> Material provided
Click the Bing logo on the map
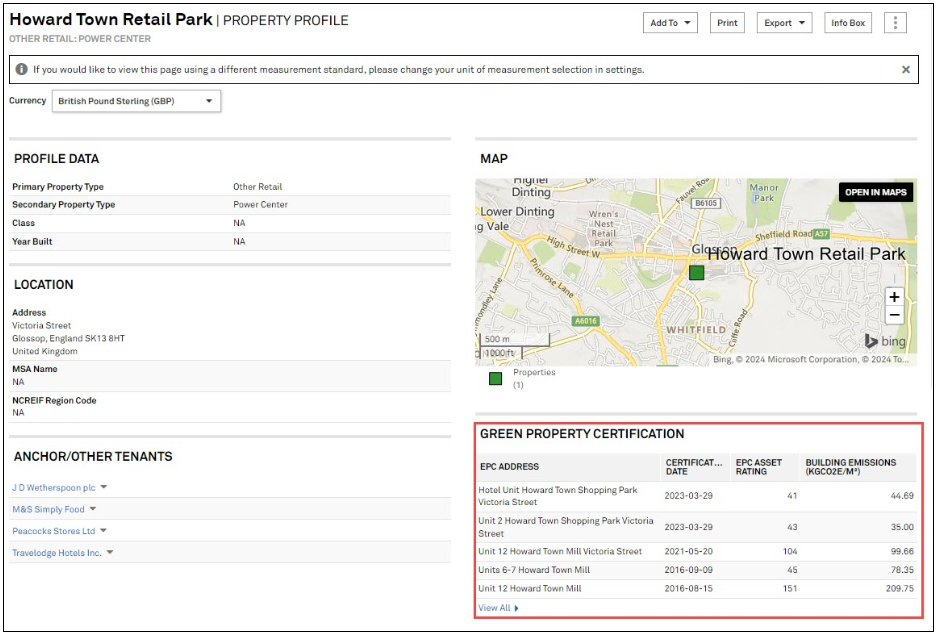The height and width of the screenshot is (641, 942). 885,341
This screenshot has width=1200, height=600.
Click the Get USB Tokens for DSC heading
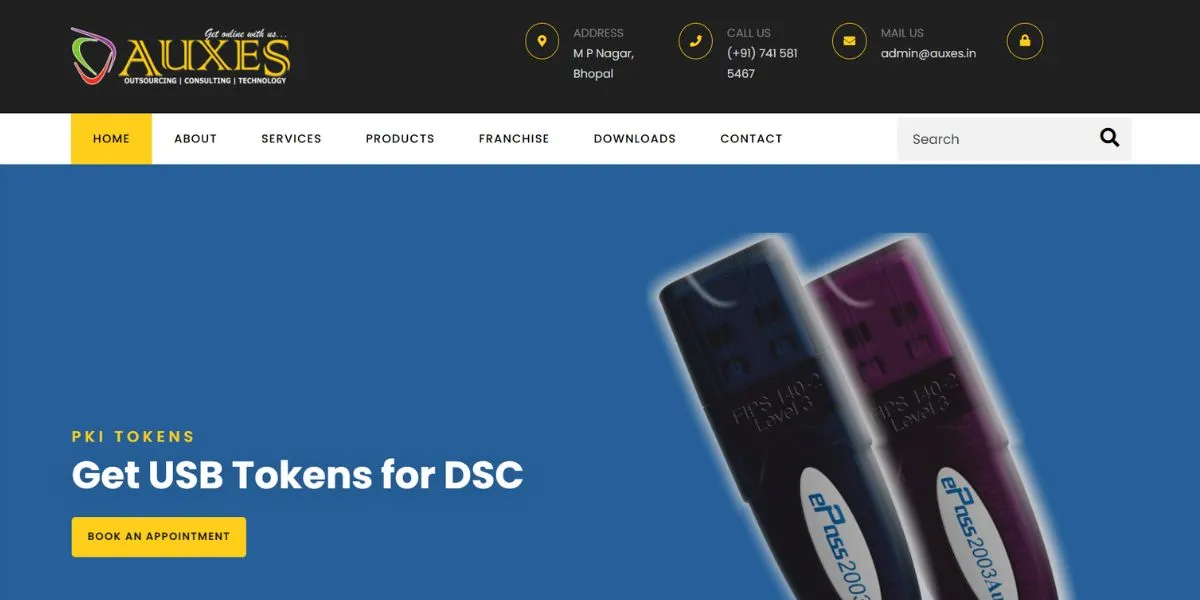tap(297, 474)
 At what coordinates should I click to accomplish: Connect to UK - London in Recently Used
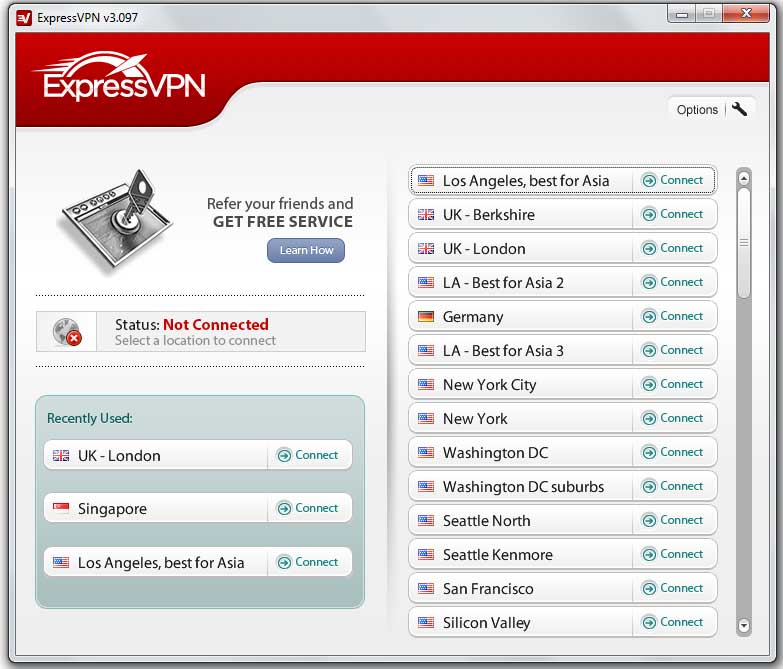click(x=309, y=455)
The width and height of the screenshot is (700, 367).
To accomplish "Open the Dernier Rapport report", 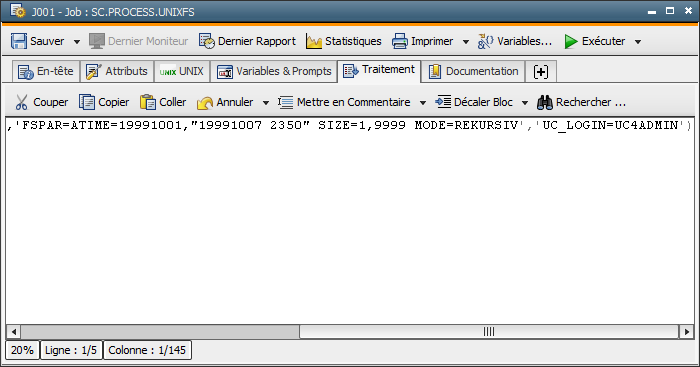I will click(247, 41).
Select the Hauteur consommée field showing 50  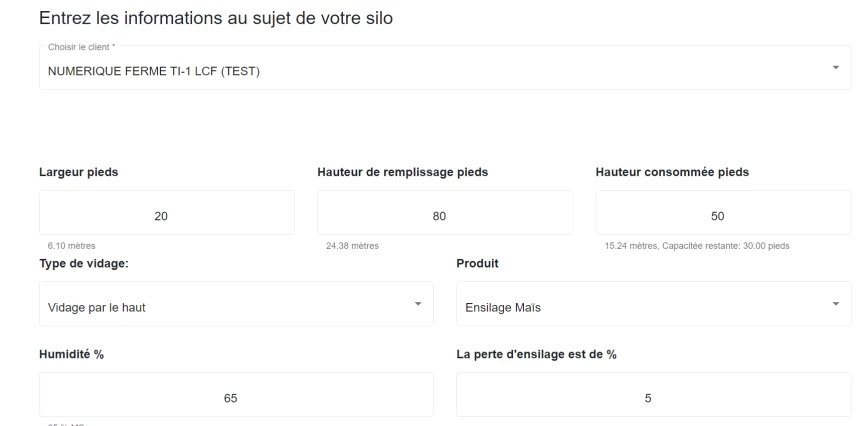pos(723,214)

> Task directions
Repeat verbatim the lines between the start of the data and the line containing "The width and", both ends included, omitting all pictures.

> Task result
Click the Bing logo on the map
The height and width of the screenshot is (641, 942). 885,341
This screenshot has width=1200, height=600.
Click the Get USB Tokens for DSC heading
tap(297, 474)
 At what coordinates should I click to accomplish: Connect to UK - London in Recently Used
click(x=309, y=455)
The width and height of the screenshot is (700, 367).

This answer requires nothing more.